# What the task asks
Check each line of the listing for the string "Open", then state how many lines have it. Only the number is wanted.

====== Provided data ======

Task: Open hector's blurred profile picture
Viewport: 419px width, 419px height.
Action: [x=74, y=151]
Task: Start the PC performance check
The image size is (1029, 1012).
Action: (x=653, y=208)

======
====== Provided data ======

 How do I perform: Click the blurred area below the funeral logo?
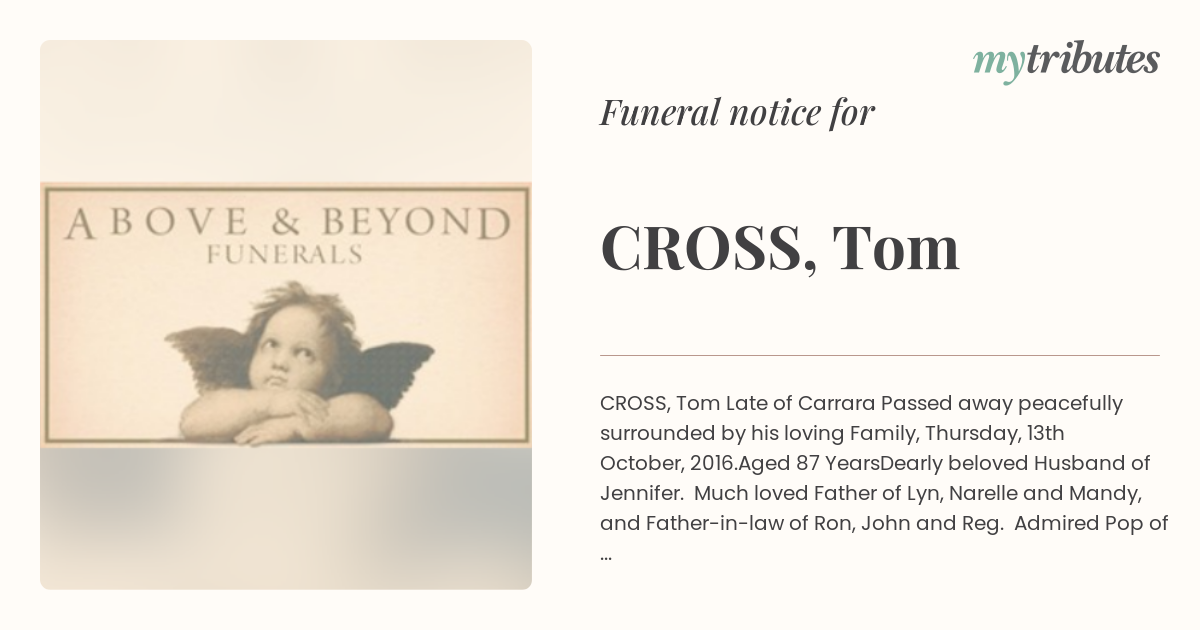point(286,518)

======
====== Provided data ======

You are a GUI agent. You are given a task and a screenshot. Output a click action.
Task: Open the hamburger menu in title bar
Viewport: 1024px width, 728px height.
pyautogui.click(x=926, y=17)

======

# Answer for this exercise
2